2) Woodrow Wilson – He presided over the Federal Reserve Act, the 16th Amendment, and the 17th Amendment.  These three things all happened in his first year of office.  In 1913, we got the Federal Reserve, the federal income tax, and the direct election of senators (another killer of states’ rights).  This alone would have been enough to put him in the top five.  On top of it, he put America into World War I and instituted a draft, much like Lincoln.  With American entry into World War I, it set the stage for the spread of fascism, World War II, and eventually the cold war.  Wilson was awful on all accounts, foreign and domestic.

3) Franklin Roosevelt – Roosevelt was horrible on economics.  He instituted his “New Deal”, which gave us Social Security.  He continued the Great Depression by not allowing the free market to work.  He really began the massive welfare state in America.  While Roosevelt is looked on highly by many for his leadership in World War II, I beg to differ.  He provoked the Japanese into attacking America by imposing oil embargoes and other restrictions.  There is even a good chance that he knew the attack was going to happen at Pearl Harbor and did not warn anyone.  This really makes him a mass murderer.  He may as well be since he loved his “Uncle Joe” Stalin so much.  As a libertarian, there is one positive thing that Roosevelt did during his reign in office.  He ended alcohol prohibition.  This was a great thing for liberty and the violent crime went way down, even in the midst of the depression.

4) Lyndon Johnson – It would not surprise me if Johnson had a hand in the assassination of JFK.  It turns out that Jackie thought that.  Johnson, of course, was a war president.  He is responsible for the deaths of millions of Vietnamese, along with many others.  While America was already involved in Vietnam when Johnson became president, he is the one who lied Americans into war and really started the violence.  On the domestic front, Johnson gave us his “Great Society” that was anything but great.  He started up Medicare and Medicaid and began his “war on poverty”.  He was really a disaster in every way.

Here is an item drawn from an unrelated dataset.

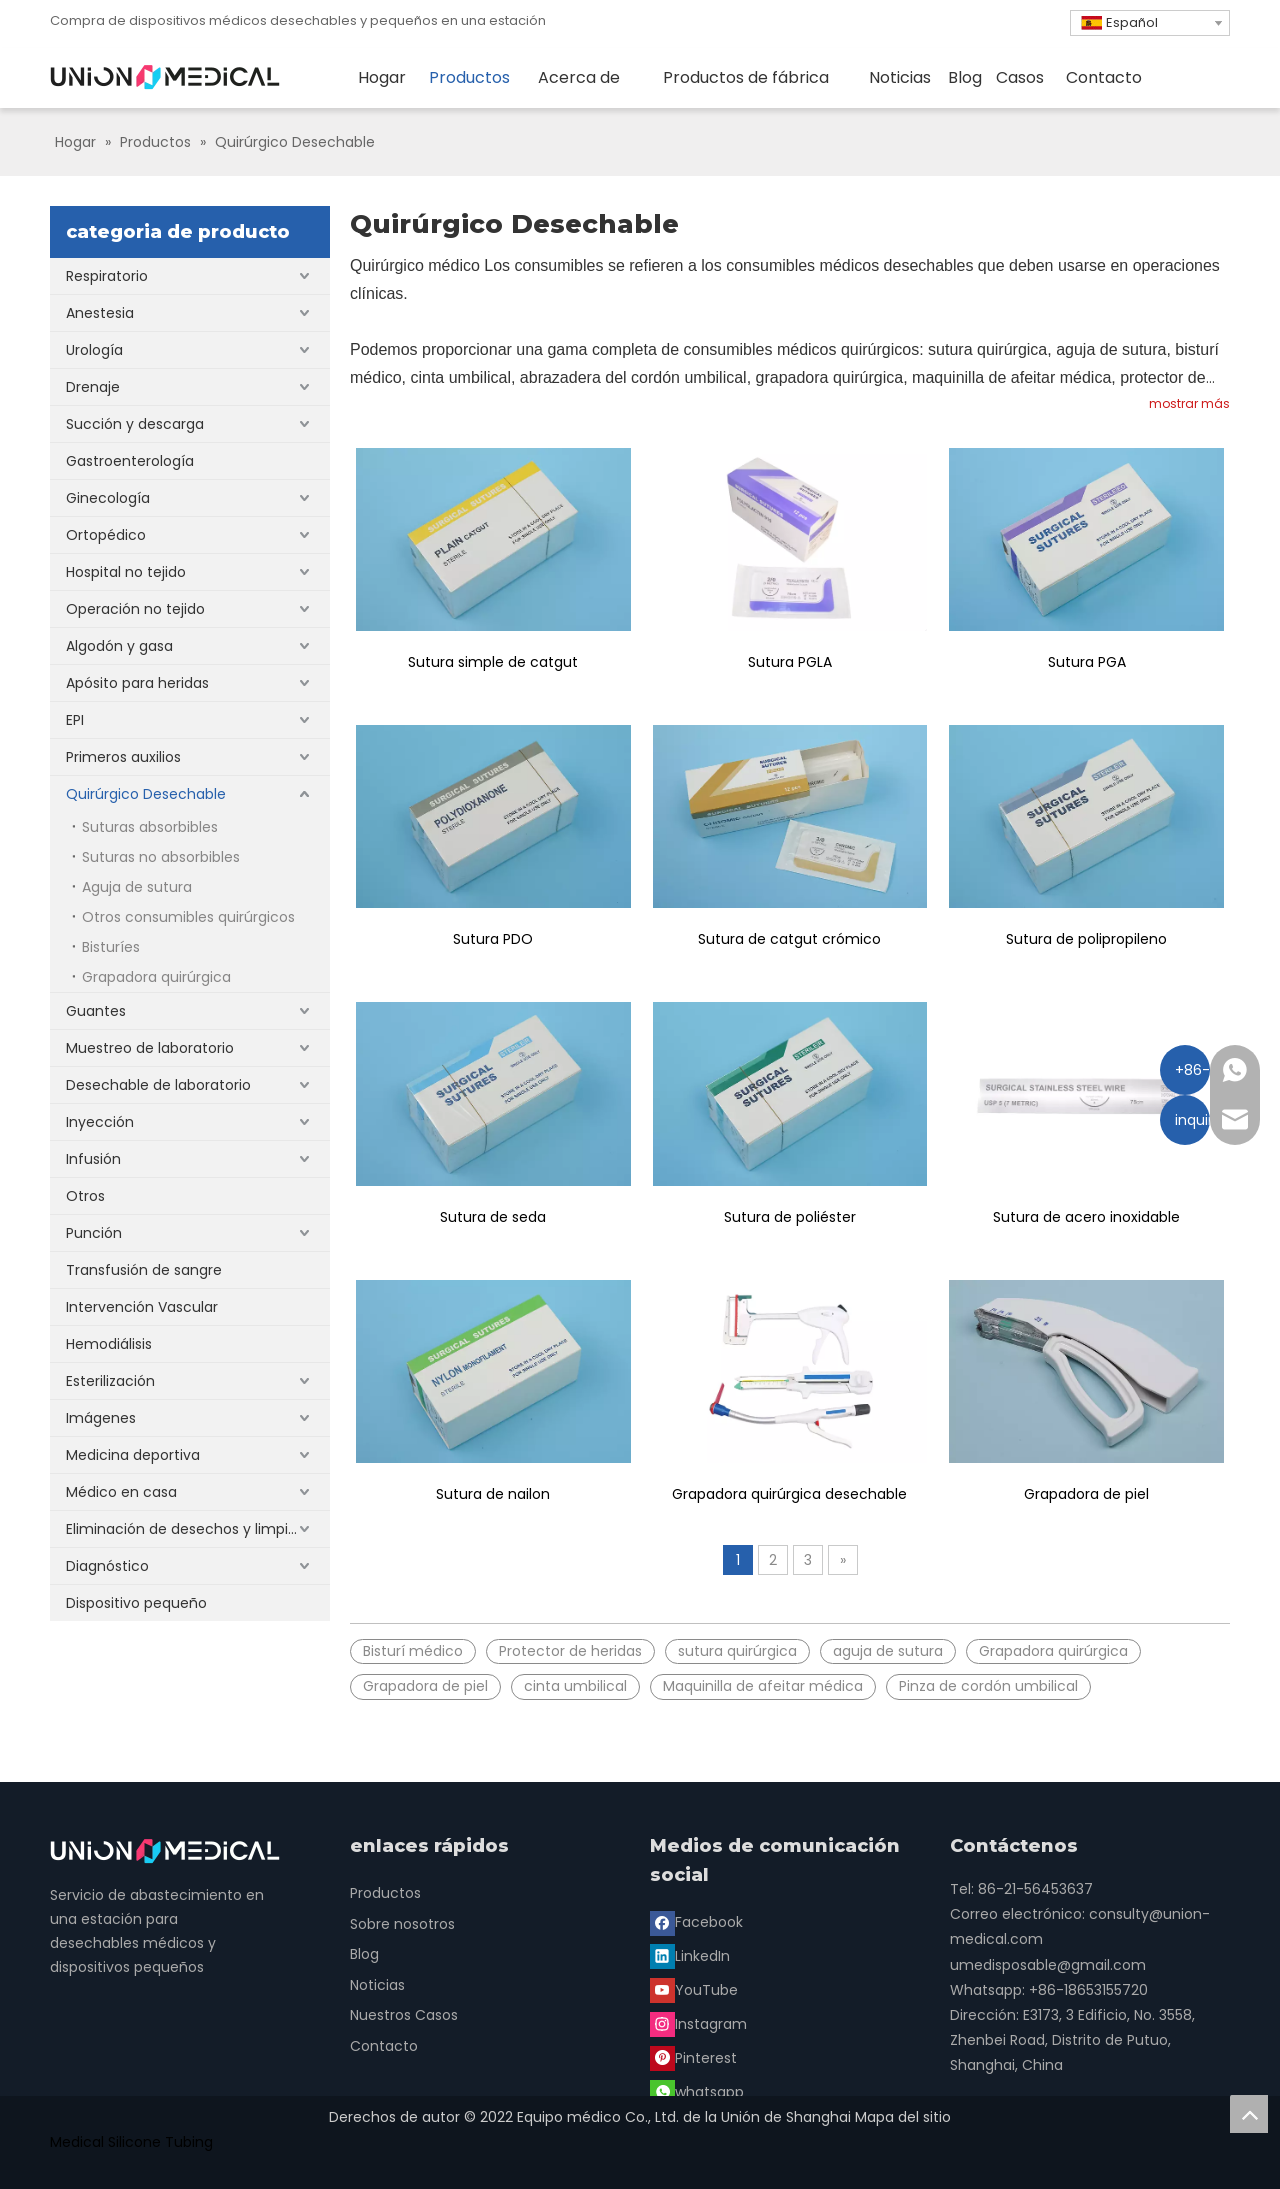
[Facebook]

5) Harry Truman – Truman belongs on this list because he used two atomic bombs, killing hundreds of thousands of innocent Japanese civilians.  It was not necessary to end the war.  The Japanese were already willing to surrender.  For this alone, Truman belongs on this list.  He also presided over most of the Korean War.  On economic issues, Truman was also bad.  The one good thing that he did was that he didn’t do anything at the end of the world war.  Due to his lack of action, the economy was finally able to recover for the first time since the 1920’s.

There are certainly a whole bunch of other presidents who were horrendous.  You can go back to Washington (the Whiskey Rebellion) and Adams (the Alien and Sedition Acts).  You can include the other Roosevelt.  You can include Obama and the younger Bush.  But really, almost every president of the last hundred years was a total disaster.  It’s just that some were worse than others.  For the top five worst though, they definitely all need to be war presidents.

It is no coincidence that all of these war presidents were also horrible on economic issues.  The two things are related.  A statist politician believes in big government in all arenas.  What is scary though is that most historians regard many on my worst five as the best.

2 thoughts on “The Five Worst Presidents for Liberty”

  1. You’re wrong about the atomic bombs but right on pretty much everything else. I too am against massive bombings but in this case the atomic bombs saved millions more innocent Japanese lives (hear me out). The Japanese military leaders were already killing off and badly injuring hundreds of thousands of their people by the week using carpet bombings and INTENTIONALLY hid warning leaflets which were meant to warn the Japanese public of the oncoming bombs. The Japanese killed their people, not Truman. He was a bad president, and the reason I think as a libertarian he was so awful was because he had bad economic policy and was part of the KKK. FDR fits better at number five.

  2. The Japanese were arming children and women with sharpen sticks. Pre-Bomb they were not willing to surrender.